Project Role : Data Platform Engineer
Project Role Description : Assists with the data platform blueprint and design, encompassing the relevant data platform components. Collaborates with the Integration Architects and Data Architects to ensure cohesive integration between systems and data models.
Must have skills : Data Engineering
Good to have skills : Python (Programming Language), Generative AI
Minimum
5 year(s) of experience is required
Educational Qualification : 15 years full time education
Summary:
As a Data Platform Engineer, a typical day involves contributing to the development and refinement of the data platform blueprint and design, ensuring that all components align effectively. This role requires close collaboration with Integration Architects and Data Architects to maintain seamless integration between various systems and data models. The position demands active engagement in coordinating efforts across teams to support the overall data infrastructure, fostering a cohesive environment where data solutions are thoughtfully planned and executed to meet organizational needs.
Roles & Responsibilities:
- Expected to be an SME, collaborate and manage the team to perform.
- Responsible for team decisions.
- Engage with multiple teams and contribute on key decisions.
- Provide solutions to problems for their immediate team and across multiple teams.
- Lead the implementation of data platform strategies to ensure scalability and reliability.
- Facilitate knowledge sharing and mentorship within the team to support professional growth.
- Coordinate cross-functional efforts to align data platform initiatives with business objectives.
Professional & Technical Skills:
- Must To Have Skills: Proficiency in Data Engineering, Python (Programming Language), Generative AI.
- Strong experience with Python and SQL for data processing and pipeline development & Generative AI.
- Strong expertise in designing and managing data pipelines and workflows.
- Hands-on with Azure data services: Data Lake (ADLS), Data Factory (ADF), Synapse, Purview.
- Familiarity with Databricks (Delta Lake, Spark jobs, notebooks).

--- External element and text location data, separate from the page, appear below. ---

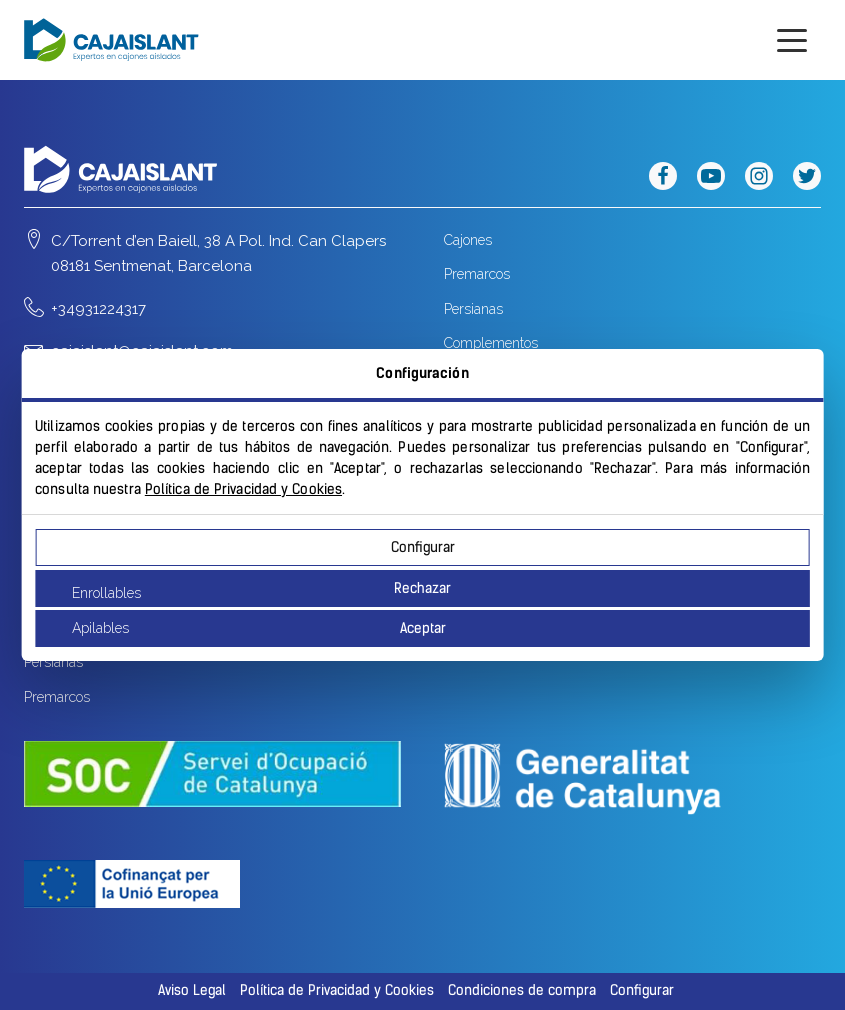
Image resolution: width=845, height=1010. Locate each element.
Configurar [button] (642, 990)
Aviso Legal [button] (192, 990)
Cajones (468, 240)
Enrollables (106, 593)
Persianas (473, 309)
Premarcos (477, 274)
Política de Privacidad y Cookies (243, 489)
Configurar (423, 547)
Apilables (100, 628)
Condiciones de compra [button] (522, 990)
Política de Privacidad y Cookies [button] (337, 990)
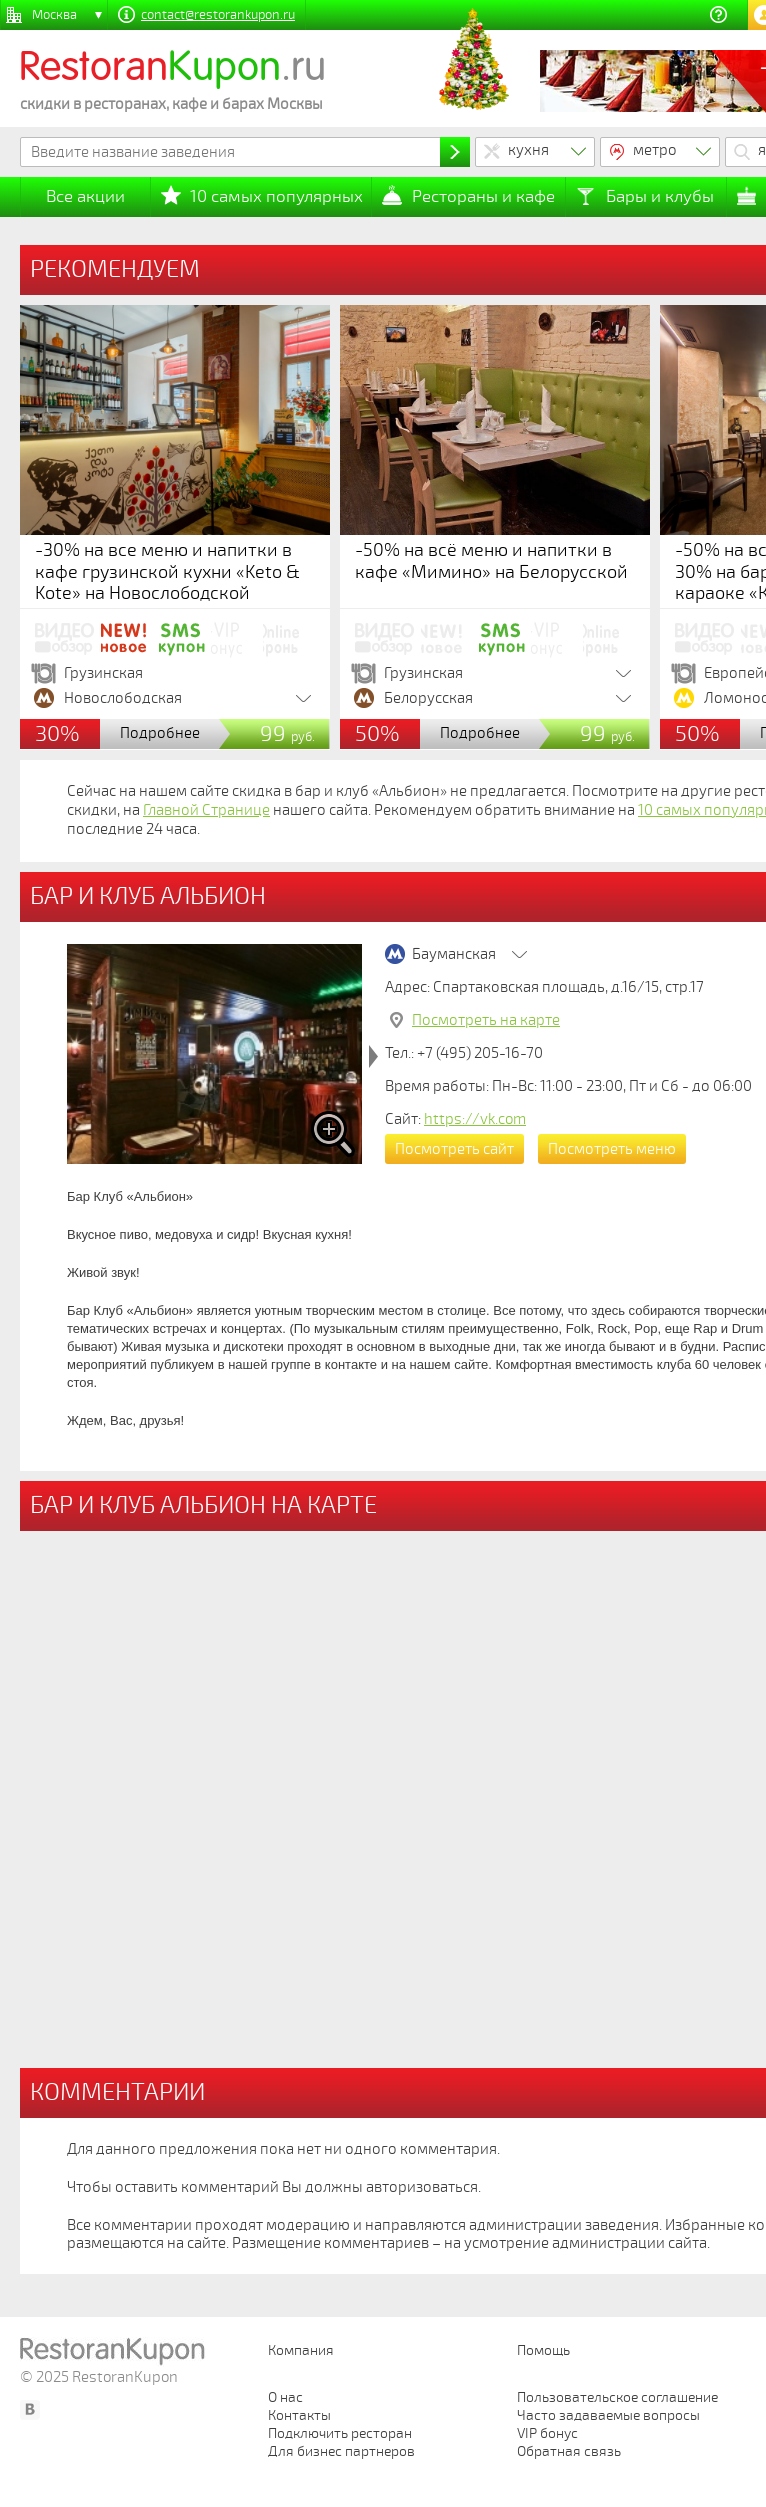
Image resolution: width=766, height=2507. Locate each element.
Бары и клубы (660, 196)
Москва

- Experience with vector databases and embedding pipelines for GenAI/RAG.Knowledge of data governance, security, and compliance frameworks.
- CI/CD experience (Azure DevOps, GitHub Actions) and containerization (Docker/Kubernetes basics).
- Exposure to LangChain/LangGraph, CrewAI, or similar agent orchestration frameworks.
- Experience with Azure OpenAI, Cognitive Search, and AI Studio.
- Familiarity with data quality frameworks (Great Expectations, Deequ).
- Knowledge of streaming (Kafka/Event Hubs) and real-time data products.
- Performance tuning for large-scale embeddings and distributed compute.
- Experience with data storage solutions and data modeling techniques.
- Familiarity with cloud-based data platforms and integration tools.
- Ability to optimize data processing for performance and scalability.
Additional Information:
- The candidate should have minimum 5 years of experience in Data Engineering.
- This position is based at our Pune office.
- A 15 years full time education is required.